Dear Diary, This semester, I am taking a class entitled Wellness Dynamics. This is actually a very helpful class. I thought I would share what I have learned so far. First of all we studied the seven components of wellness. These include the areas of spiritual, educational, intellectual, emotional, occupational, physical, and social health. So far, I have learned that going back to school is probably contributing to to most of these areas in negative ways. I find myself too tired to go to church and socialize, I have cut my work hours and also my income in half and I am eating a lot more sugar, drinking more caffeine, and feeling a lot of stress. I am contributing to my educational and intellectual well being, however, as I am learning why I have high cholesterol, that my resting heart rate is abnormal, and that I am not exercising enough. On the positive side, I have learned that even though I am over 50, I can still keep my muscles from atrophying and that I definetly do not want to use steroids, because I already have enough hair on my face. Looking ahead in the book, I find hope, because so far I don't have cancer or diabetes, I am not a drug addict and I don't have any STD's. If I can just increase my flexibility, form a good plan for nutrition and achieve a healthy weight (yeah, right), I may become a responsible health care consumer and live through the semester.

Friday, October 9, 2009

Shout Out

Dear Diary, Today I have finished week number seven of my first semester of being a full time student. I have been thinking that I have been pretty much consumed with myself these past few weeks, i.e. my appearance, wanting to fit it, feeling sorry for myself blah, blah, blah. As I walked around campus today and attended my classes, I really didn't notice anyone's hair, shoes, or backpacks, but tried to pay attention to what my fellow students were doing and feeling. I felt some deserved a shout out so here goes:
To all you moms attending school....You deserve a medal of honor. You nurture your children and do your homework. You juggle textbooks, bottles, and diapers. Kudos!
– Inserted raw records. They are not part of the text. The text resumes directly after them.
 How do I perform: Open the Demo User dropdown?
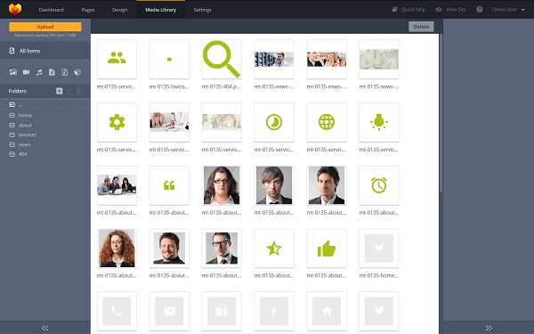[x=508, y=10]
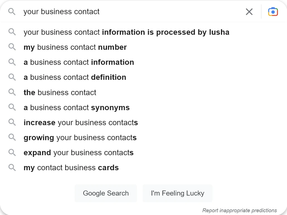Clear the search field via the X icon
This screenshot has height=215, width=287.
click(x=249, y=12)
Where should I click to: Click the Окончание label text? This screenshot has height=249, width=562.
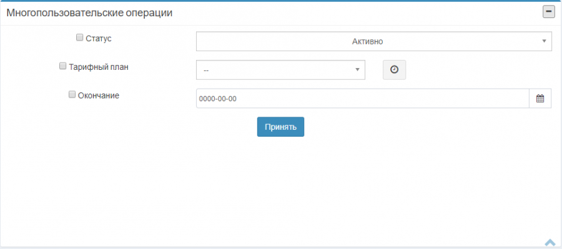[99, 95]
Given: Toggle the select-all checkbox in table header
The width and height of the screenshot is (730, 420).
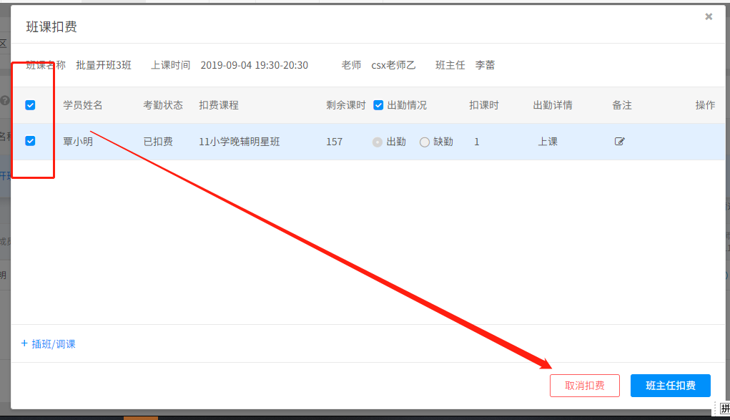Looking at the screenshot, I should click(30, 105).
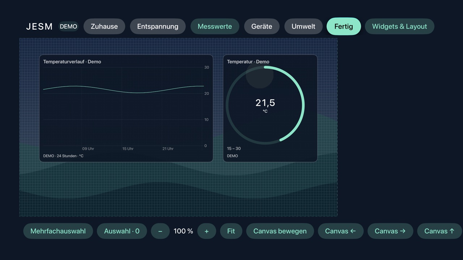This screenshot has height=260, width=463.
Task: Toggle the Canvas bewegen mode
Action: pos(280,231)
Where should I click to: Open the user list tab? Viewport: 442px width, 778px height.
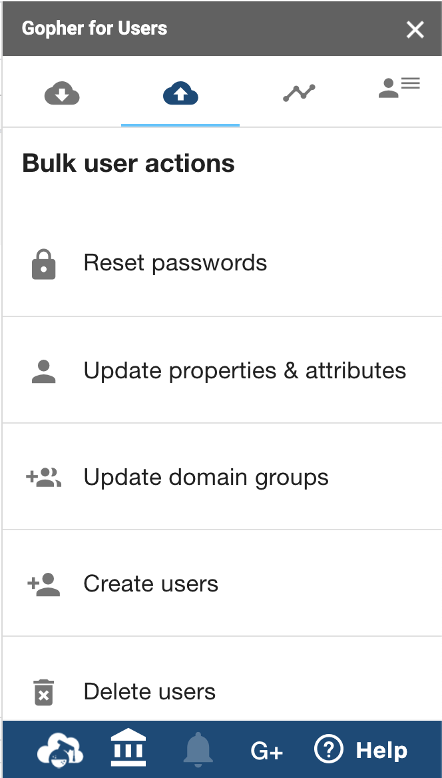pyautogui.click(x=399, y=88)
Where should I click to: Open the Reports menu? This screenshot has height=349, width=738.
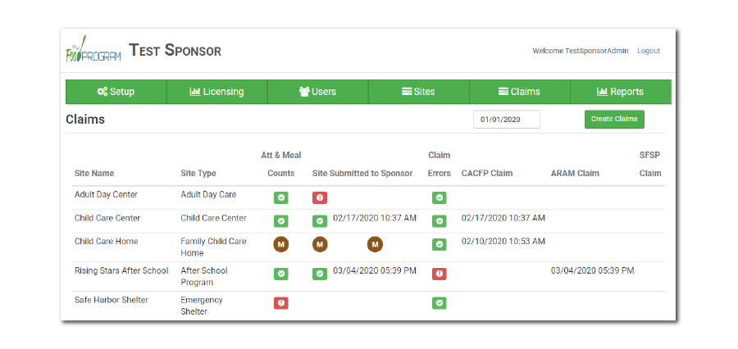tap(620, 92)
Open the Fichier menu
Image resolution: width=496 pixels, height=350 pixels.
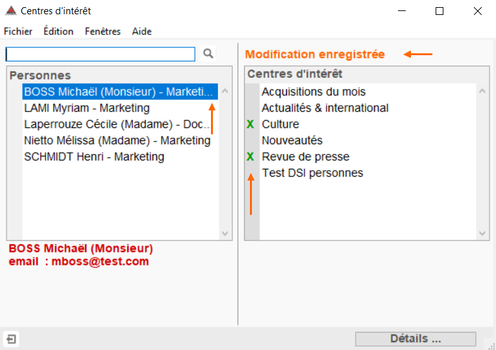[x=18, y=31]
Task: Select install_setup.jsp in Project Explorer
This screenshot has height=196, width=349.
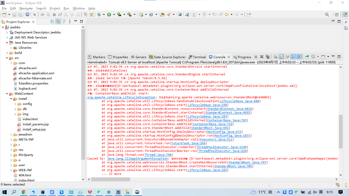Action: click(34, 129)
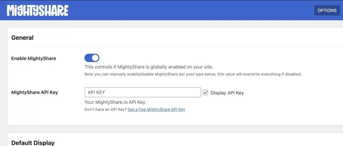Click the MightyShare API Key setting label
Screen dimensions: 343x146
point(35,92)
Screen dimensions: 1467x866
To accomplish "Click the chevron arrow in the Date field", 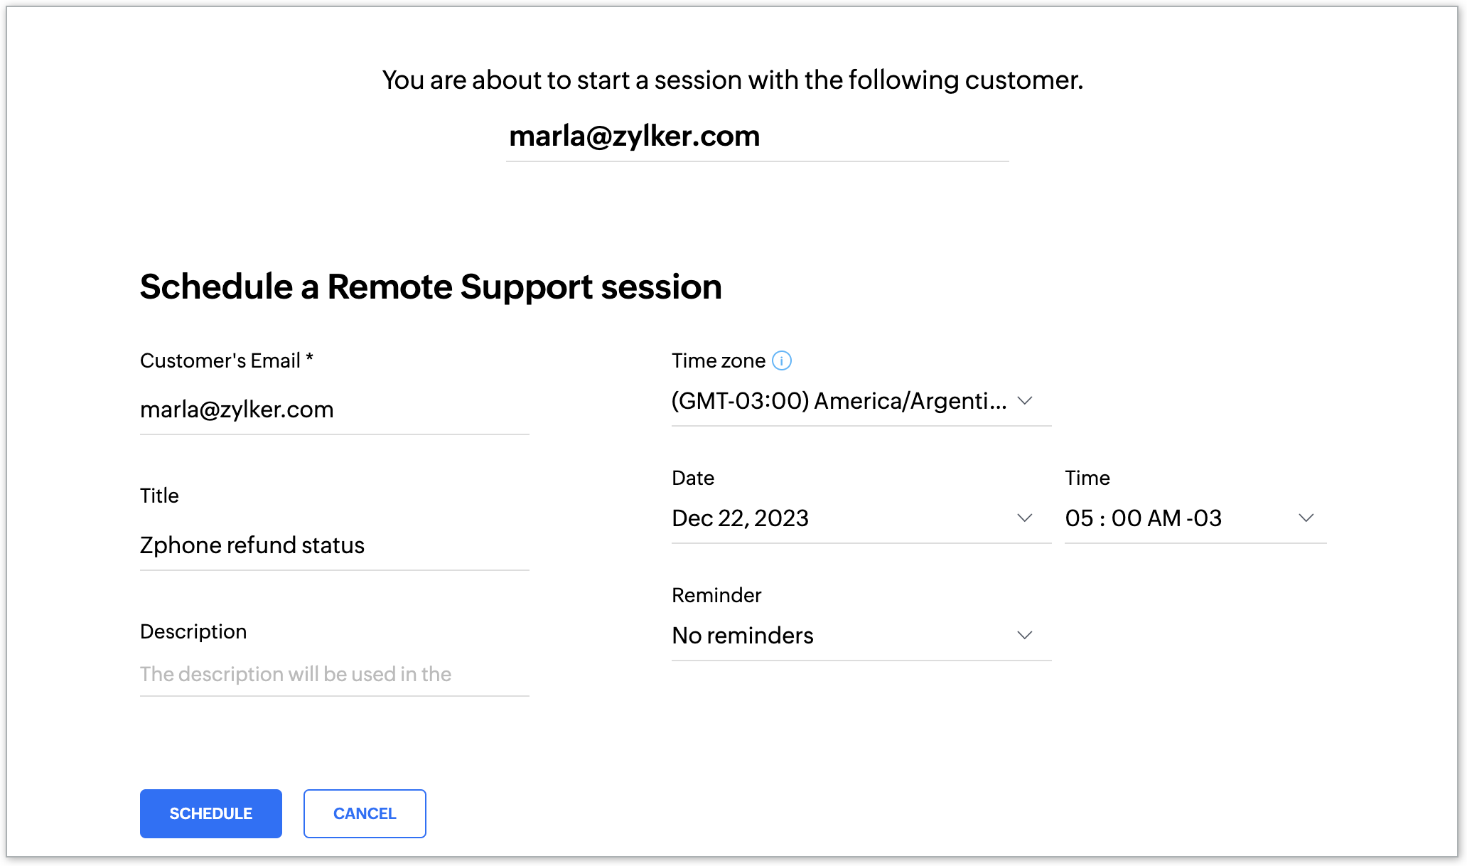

To the Veterans back from active duty and pursuing a degree....I can't thank you enough for keeping me safe. You were putting your life on the line while I was worrying about what to make for dinner.
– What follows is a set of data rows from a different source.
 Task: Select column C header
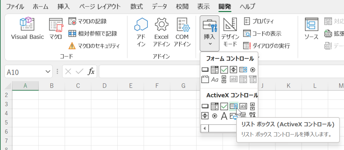tap(78, 86)
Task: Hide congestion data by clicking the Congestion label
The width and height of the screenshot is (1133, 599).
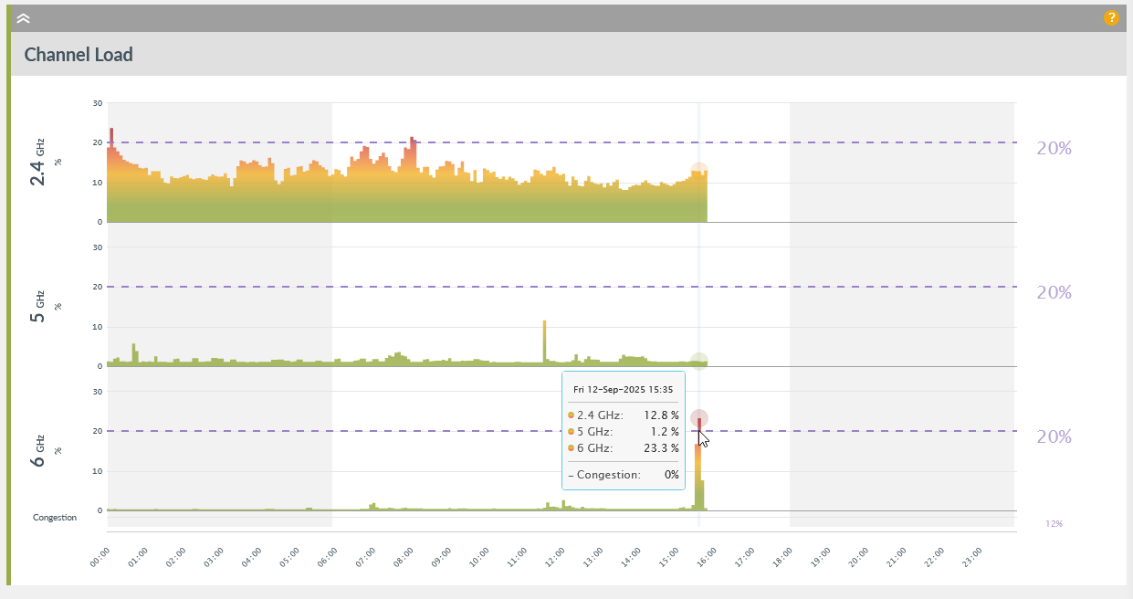Action: pos(55,517)
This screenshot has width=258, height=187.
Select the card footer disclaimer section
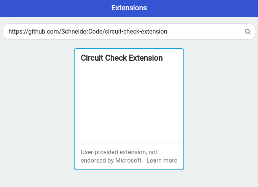129,156
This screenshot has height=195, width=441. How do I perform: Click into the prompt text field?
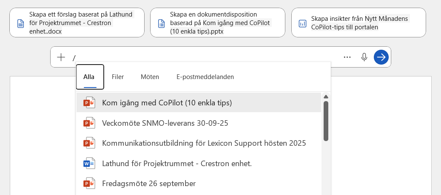[x=204, y=57]
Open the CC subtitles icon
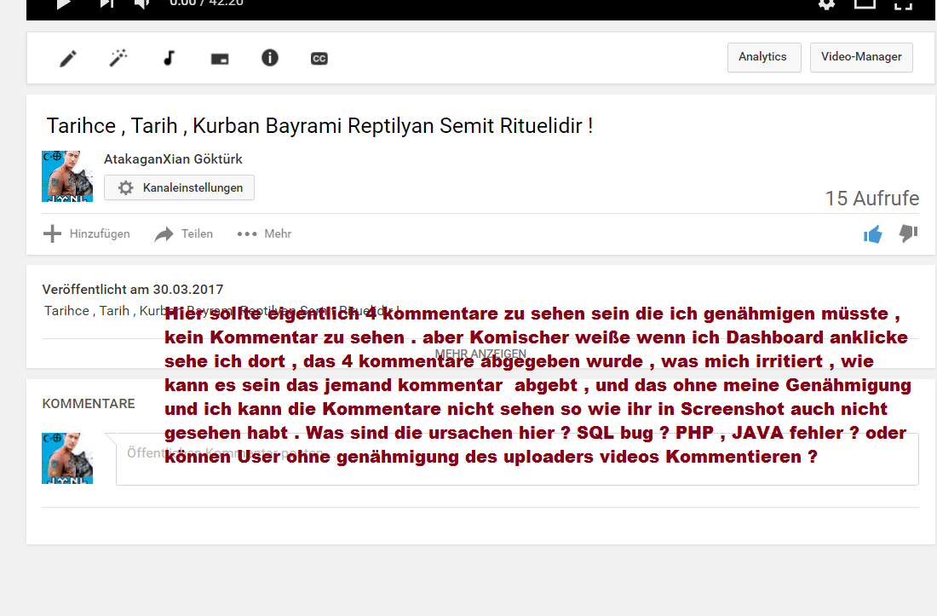Screen dimensions: 937x616 [x=319, y=59]
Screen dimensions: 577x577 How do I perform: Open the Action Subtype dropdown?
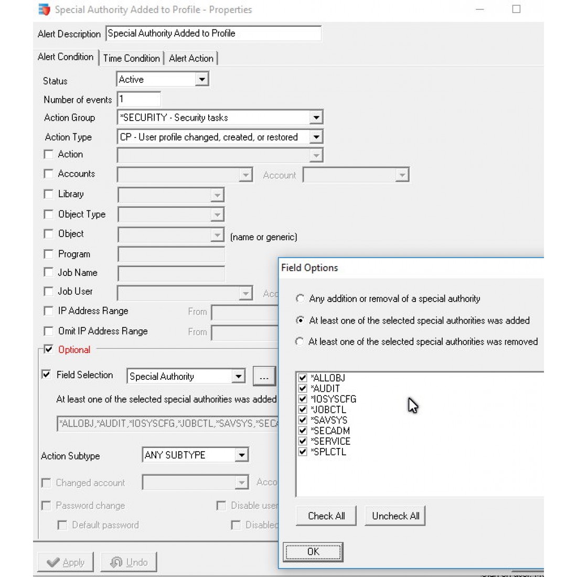point(240,454)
To the Students who overcome physical and pyschological handicaps....You are inspiring! You make the best of your circumstances and are pursuing your dreams. My character is superficial when compared to yours.
To my Professors....Thanks for becoming teachers and for your wisdom and encouragement. (a little less homework would be appreciated).
Last but not least....
To my Comm 1010 and my Engl 2010 classmates....Your acceptance and friendship mean so much! Thanks for laughing at my jokes, saying hi to me on campus and sharing your thoughts and insights.